Rezension

Berührend und emotional = wundervoll!

Der Honigbus - Meredith May

Der Honigbus
von Meredith May

Bewertet mit 5 Sternen

Was wir Menschen alles von den Bienen lernen können...

Meredith May hat mit ihrem Buch „Der Honigbus“ ein Memoir geschrieben – dieser Ausdruck war mir unbekannt: lt. „Autorenwelt“ ist es „eine non-fiktionale Geschichte. ( …)...fokussiert auf einen besonderen Abschnitt aus dem Leben der Autorin...“ Als Beispiel für Memoirs wird häufig Hape Kerkelings „Ich bin dann mal weg“ genannt. Tja, da habe ich wieder etwas gelernt, Lesen bildet doch!

1975: Meredith ist 5 Jahre alt, als sich ihre Eltern trennen, ihre Mutter fliegt mit Meredith und ihrem jüngeren Bruder Matthew von der amerikanischen Ostküste nach Kalifornien zu ihren Eltern (Großeltern der Kinder). Meredith stellt hinterher fest: „Irgendwo zehntausend Meter über der Mitte Amerikas hatte sie es aufgegeben, eine Mutter zu sein.“ (S.32) Auch die Großmutter ist leider keine Hilfe für die kleinen Kinder, da sie ausschließlich ihre (wohl schwerst depressive) Tochter im Blick hat. Nur der (Stief-)Großvater bietet Halt und menschliche Wärme, der eher schweigsame Mann zeigt seine Zuwendung über seine Bienen, von denen er zehntausende am Big Sur in Stöcken hält... Durch den Großvater lernt Meredith (und auch wir Leser!) die Welt der Bienen kennen und erkennt Parallelen zu ihrem eigenen – meist einsamen – Leben. „Wenn sie sich verlassen fühlt, zeigen sie ihr, wie man zusammenhält und für einander sorgt. Wenn sie über ihre Mutter verzweifelt, bewundert sie die Bienen dafür, ihre Königin einfach austauschen zu können.“ (vorderer Klappentext)

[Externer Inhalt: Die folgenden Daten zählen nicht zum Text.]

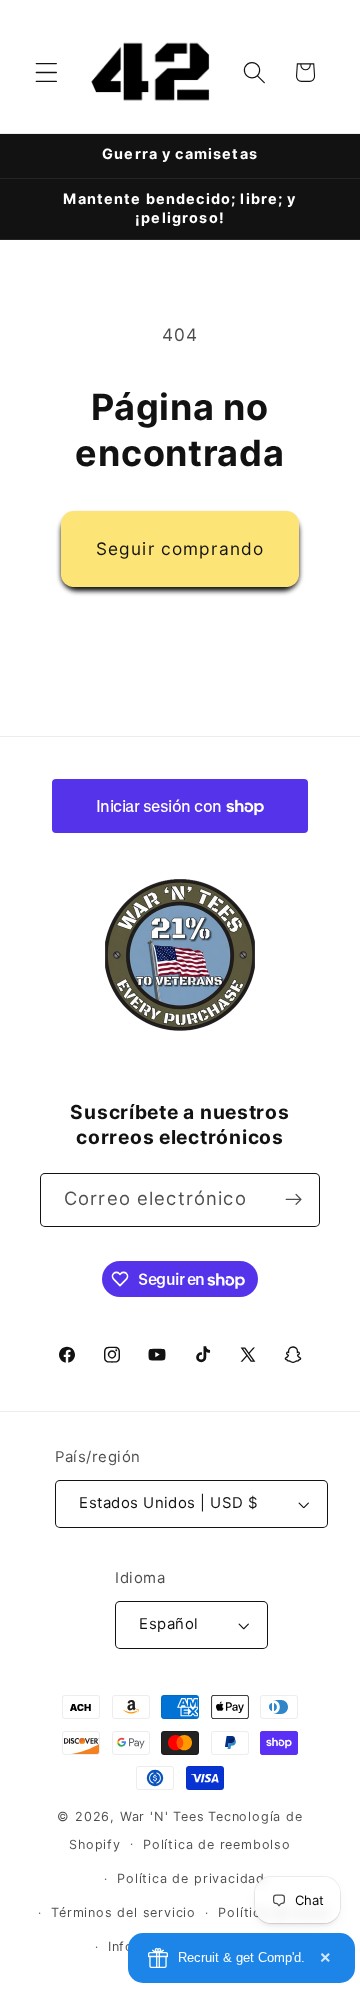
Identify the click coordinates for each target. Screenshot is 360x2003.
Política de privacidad (191, 1878)
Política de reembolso (217, 1844)
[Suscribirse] (293, 1200)
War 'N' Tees (162, 1816)
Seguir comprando (180, 548)
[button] (46, 72)
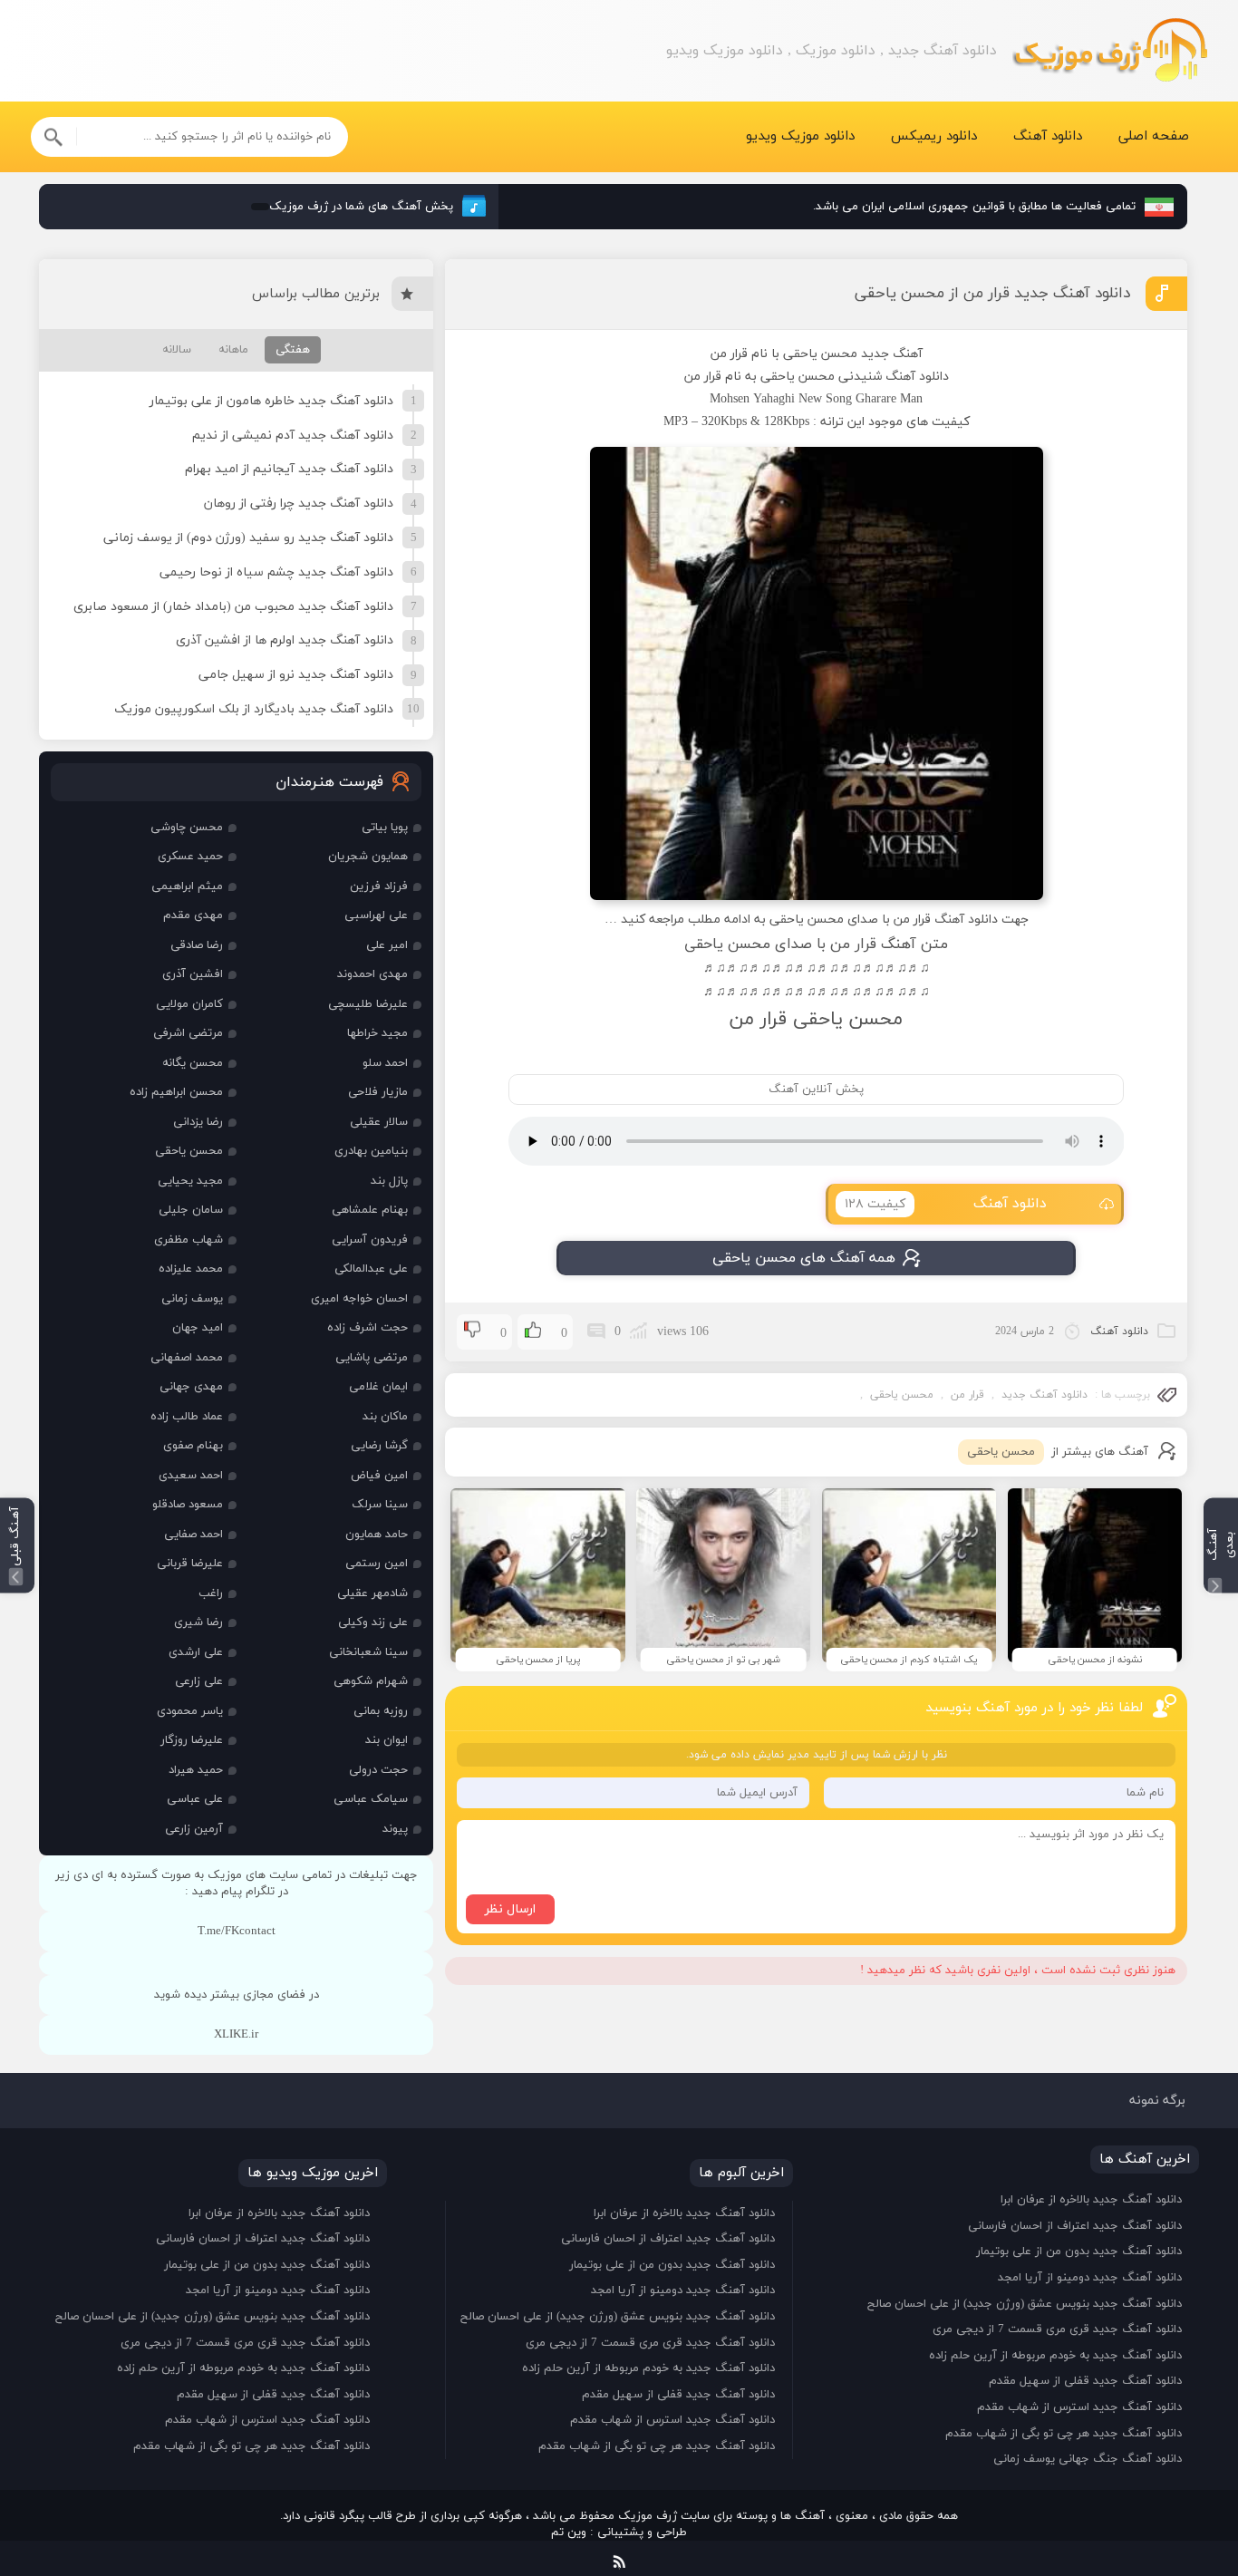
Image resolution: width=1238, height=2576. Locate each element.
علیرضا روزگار (191, 1740)
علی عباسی (195, 1799)
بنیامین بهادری (371, 1151)
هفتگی (293, 350)
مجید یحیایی (190, 1181)
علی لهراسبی (376, 915)
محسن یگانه (192, 1063)
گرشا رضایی (379, 1446)
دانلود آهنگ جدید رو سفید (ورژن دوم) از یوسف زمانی (248, 538)
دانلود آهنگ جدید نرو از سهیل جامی (295, 674)
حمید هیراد (196, 1770)
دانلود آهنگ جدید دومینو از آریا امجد (1090, 2278)
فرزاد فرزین (379, 886)
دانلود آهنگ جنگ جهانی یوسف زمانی (1087, 2459)
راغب (210, 1593)
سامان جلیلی (191, 1210)
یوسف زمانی (192, 1299)
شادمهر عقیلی (372, 1593)
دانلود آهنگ (1047, 136)
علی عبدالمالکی (371, 1269)
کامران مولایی (189, 1004)
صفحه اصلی (1153, 136)
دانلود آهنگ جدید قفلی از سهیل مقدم (1085, 2381)
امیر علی (387, 945)
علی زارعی (199, 1681)
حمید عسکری (190, 856)
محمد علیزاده (191, 1269)
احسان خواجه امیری (359, 1299)
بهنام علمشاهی (370, 1210)
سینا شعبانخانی (368, 1652)
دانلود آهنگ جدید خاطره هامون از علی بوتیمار (271, 401)
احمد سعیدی (191, 1475)
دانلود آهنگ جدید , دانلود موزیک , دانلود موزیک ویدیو (1109, 51)
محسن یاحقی (901, 1395)
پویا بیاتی (385, 827)
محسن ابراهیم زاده (176, 1092)
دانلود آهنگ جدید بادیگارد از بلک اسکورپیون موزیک (253, 709)
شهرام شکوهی (371, 1681)
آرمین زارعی (194, 1829)
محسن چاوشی (186, 827)
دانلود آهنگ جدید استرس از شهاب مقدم (1079, 2407)
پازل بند (389, 1181)
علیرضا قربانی (190, 1563)
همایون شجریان (368, 856)
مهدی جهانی (191, 1387)
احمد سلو (385, 1063)
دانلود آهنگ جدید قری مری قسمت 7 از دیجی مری (1057, 2329)
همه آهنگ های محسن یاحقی (803, 1258)
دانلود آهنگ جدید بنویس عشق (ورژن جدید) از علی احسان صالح (1024, 2304)
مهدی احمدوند (372, 974)
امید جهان (197, 1328)
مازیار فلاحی (378, 1092)
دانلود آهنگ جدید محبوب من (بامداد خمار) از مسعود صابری (233, 606)
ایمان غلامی (378, 1387)
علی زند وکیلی (373, 1622)
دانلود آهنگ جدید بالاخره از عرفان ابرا (1091, 2200)
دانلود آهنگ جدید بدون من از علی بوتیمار (1079, 2251)
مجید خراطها (377, 1033)
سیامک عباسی (371, 1799)
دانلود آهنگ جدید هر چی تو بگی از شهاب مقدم (1063, 2434)
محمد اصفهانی (186, 1358)
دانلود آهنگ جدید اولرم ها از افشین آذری (284, 640)
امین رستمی (376, 1563)
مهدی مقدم (193, 915)
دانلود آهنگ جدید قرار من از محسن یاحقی (992, 294)
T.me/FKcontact (237, 1931)
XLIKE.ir (236, 2035)
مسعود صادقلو (187, 1504)
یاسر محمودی (190, 1711)
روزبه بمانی (380, 1711)
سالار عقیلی (379, 1122)
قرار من (967, 1395)
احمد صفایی (193, 1534)
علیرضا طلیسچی (368, 1004)
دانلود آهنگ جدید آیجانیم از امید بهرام (289, 469)
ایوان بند (386, 1740)
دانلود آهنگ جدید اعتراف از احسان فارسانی (1075, 2226)
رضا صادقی (196, 945)
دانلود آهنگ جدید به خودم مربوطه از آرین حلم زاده (1055, 2356)
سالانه (176, 350)
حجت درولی (378, 1770)
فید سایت (619, 2558)
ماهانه (233, 350)
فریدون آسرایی (370, 1240)
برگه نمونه (1157, 2100)
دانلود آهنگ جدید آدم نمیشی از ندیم (292, 435)
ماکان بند (385, 1417)
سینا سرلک (380, 1504)
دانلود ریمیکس (934, 136)
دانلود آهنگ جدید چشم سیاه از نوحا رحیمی (276, 572)
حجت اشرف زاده (367, 1328)
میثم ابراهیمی (187, 886)
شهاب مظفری (188, 1240)
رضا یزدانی (198, 1122)
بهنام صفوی (193, 1446)
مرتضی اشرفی (188, 1033)
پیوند (395, 1829)
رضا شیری (198, 1622)
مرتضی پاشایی (371, 1358)
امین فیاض (379, 1475)
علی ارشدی (196, 1652)
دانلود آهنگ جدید (1044, 1395)
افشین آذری (192, 974)
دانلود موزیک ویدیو (800, 136)
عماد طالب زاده (186, 1417)
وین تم (568, 2532)
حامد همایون (376, 1534)
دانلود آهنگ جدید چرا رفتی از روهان (298, 503)
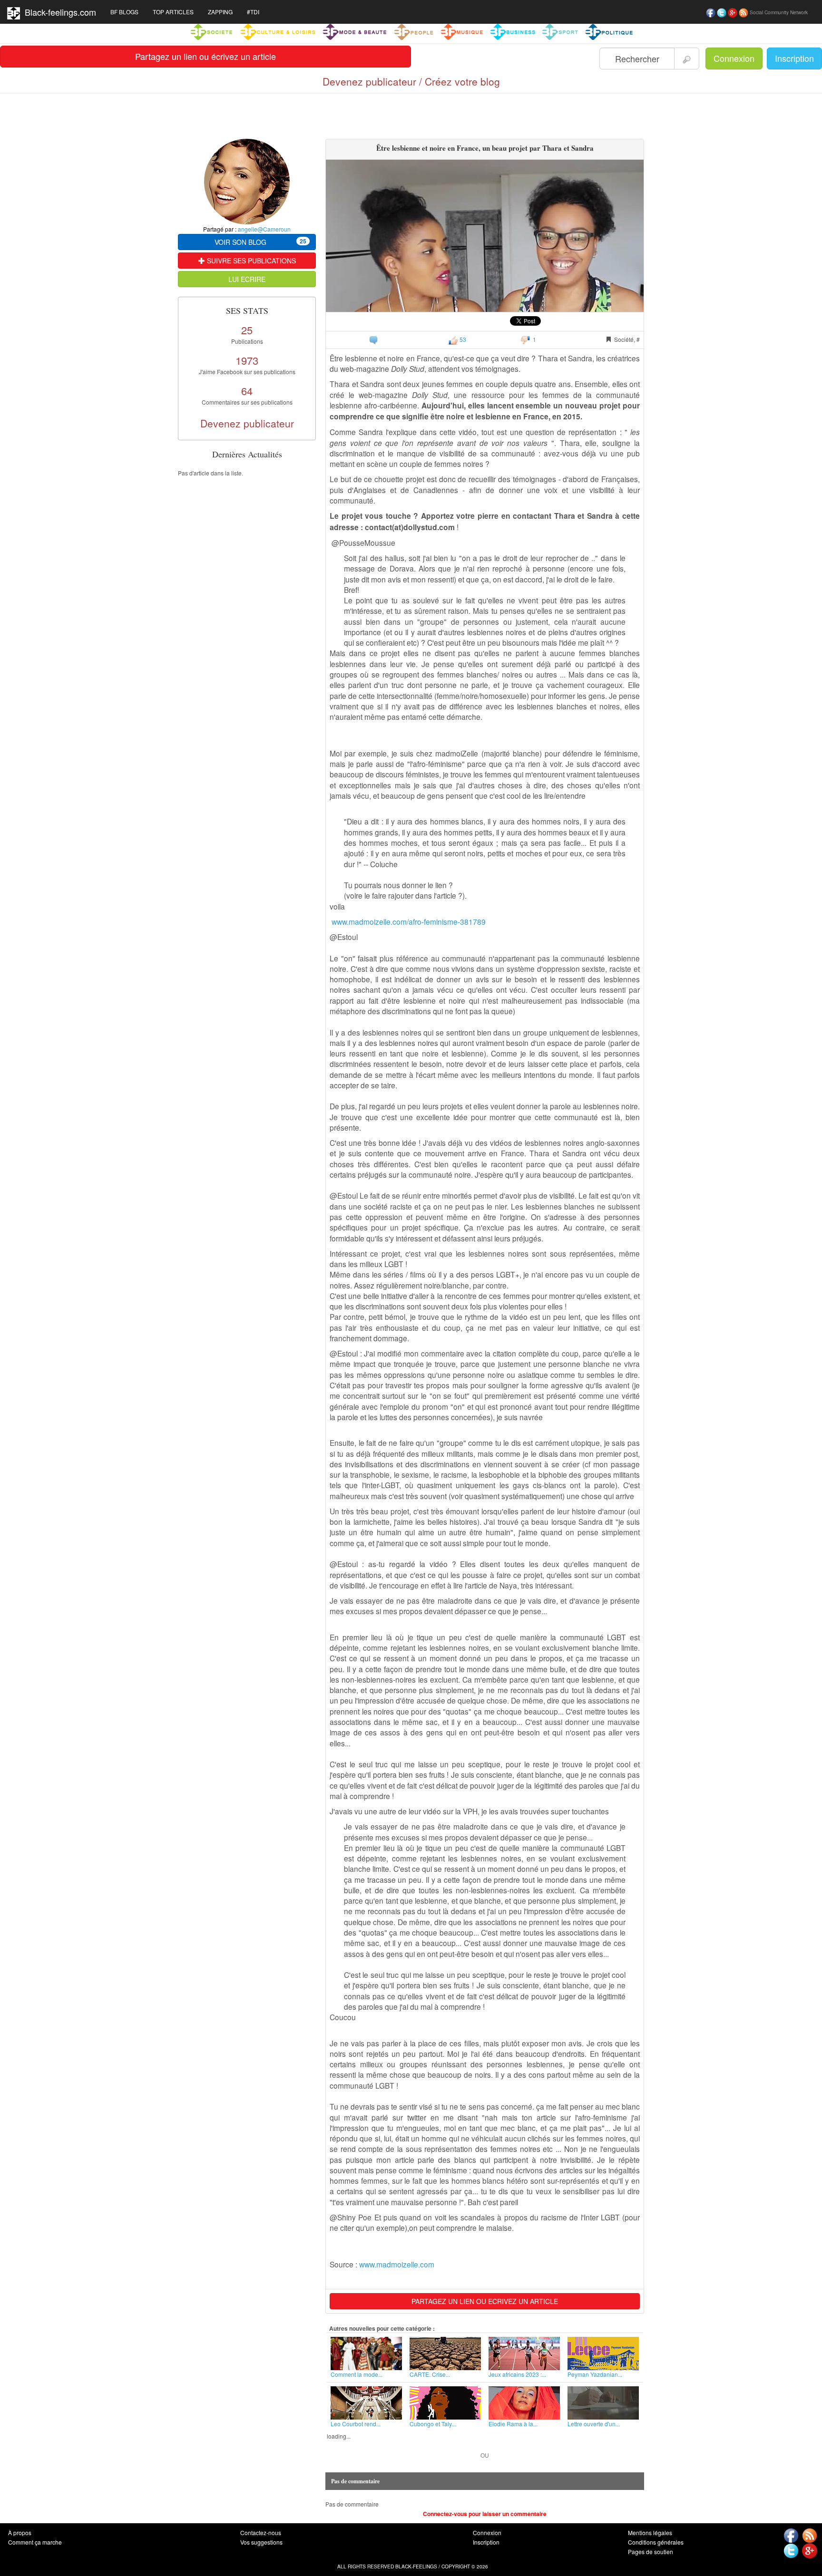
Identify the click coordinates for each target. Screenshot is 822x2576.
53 (462, 339)
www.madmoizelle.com (396, 2264)
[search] (686, 58)
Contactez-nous (260, 2532)
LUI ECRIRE (246, 279)
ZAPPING (220, 12)
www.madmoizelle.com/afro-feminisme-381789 (409, 921)
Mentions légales (650, 2532)
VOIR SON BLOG (261, 242)
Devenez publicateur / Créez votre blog (411, 81)
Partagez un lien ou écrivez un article (205, 56)
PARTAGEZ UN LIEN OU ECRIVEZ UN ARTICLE (484, 2301)
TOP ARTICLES (173, 12)
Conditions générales (656, 2542)
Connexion (734, 58)
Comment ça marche (35, 2542)
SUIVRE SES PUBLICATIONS (250, 260)
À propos (19, 2532)
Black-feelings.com (58, 12)
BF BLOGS (124, 12)
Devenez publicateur (247, 423)
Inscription (794, 58)
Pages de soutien (650, 2551)
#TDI (253, 12)
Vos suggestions (261, 2542)
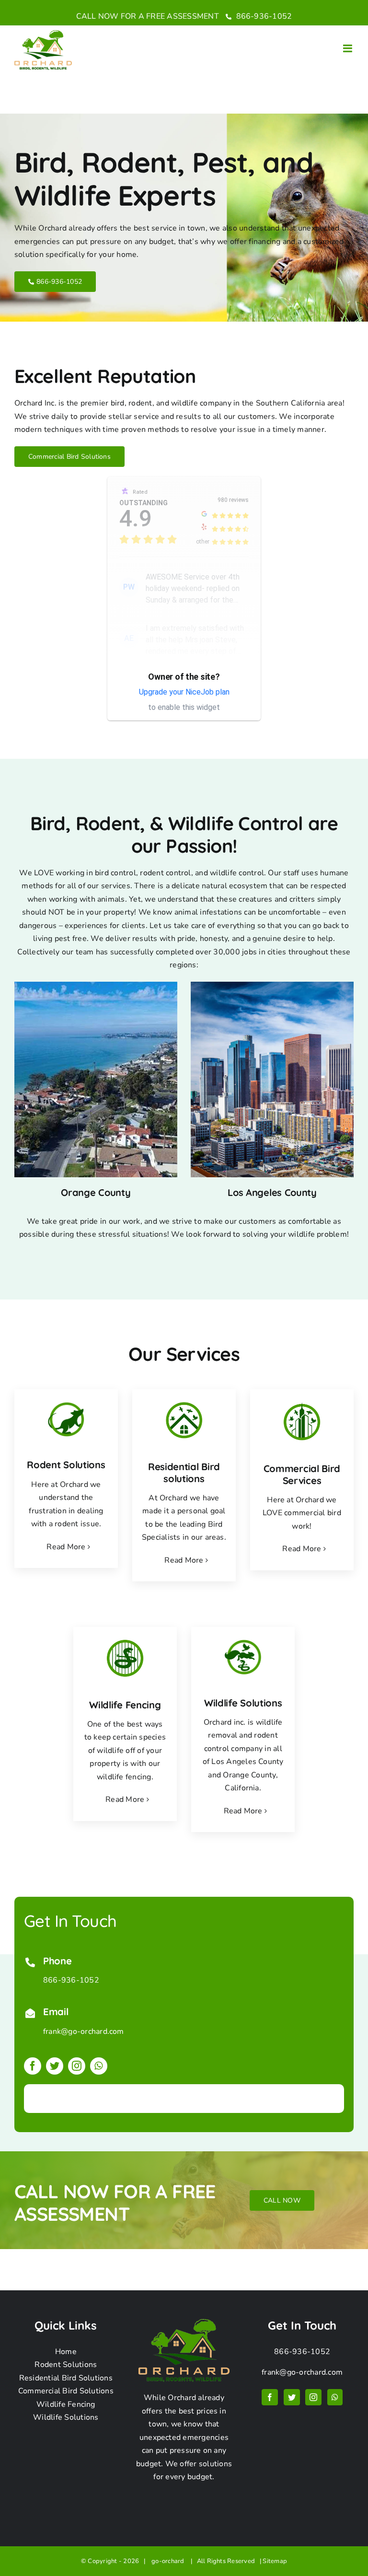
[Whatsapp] (335, 2397)
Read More (65, 1547)
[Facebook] (270, 2397)
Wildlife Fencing (65, 2404)
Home (66, 2351)
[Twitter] (292, 2397)
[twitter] (54, 2066)
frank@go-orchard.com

Folgerichtig sind die Kapitel neben dem Datum (so dass wir gut Merediths Leben verfolgen können) mit kleinen Untertiteln versehen, z.B. „Eine Bienenlektion in Selbsterhaltung“ oder „Eine Bienenlektion in Loyalität“ oder auch „Eine Bienenlektion in Entscheidungsfindung“ usw.

Der Schreibstil ist sehr angenehm und klar und nimmt uns Leser sofort mit: wir leiden, freuen, ärgern und ängstigen uns mit Meredith.

Wir verlassen Meredith 1987, als sie wegzieht, um ein College zu besuchen, diesem Tag hat sie entgegengefiebert... Sie erkennt: „Grandpa und seine Bienen hatten mich durch eine führungslose Kindheit geleitet, mich beschützt und mich gelehrt, ein guter Mensch zu sein.“ (S. 294/295)

In einem Epilog (2015, „Eine Bienenlektion über Hinterlassenschaft“) berichtet die Autorin über ihren weiteren Lebensweg, den Tod des geliebten Großvaters und von ihrem Versprechen, sich seiner Bienen anzunehmen, so dass sie jetzt selbst Imkerin in der 5. Generation ist.

Was für ein wundervolles Buch: trotz aller Traurigkeit und Mitgefühl für Meredith habe ich dieses Buch als sehr hoffnungsvoll und aufbauend empfunden, ich fühlte mich – genau wie Meredith – durch die „Bienenlektionen“ auch getröstet. Dieses Buch hat gute Chancen, zu meinen Lese-Highlights 2019 zu gehören und deshalb von mir selbstverständlich eine klare Leseempfehlung!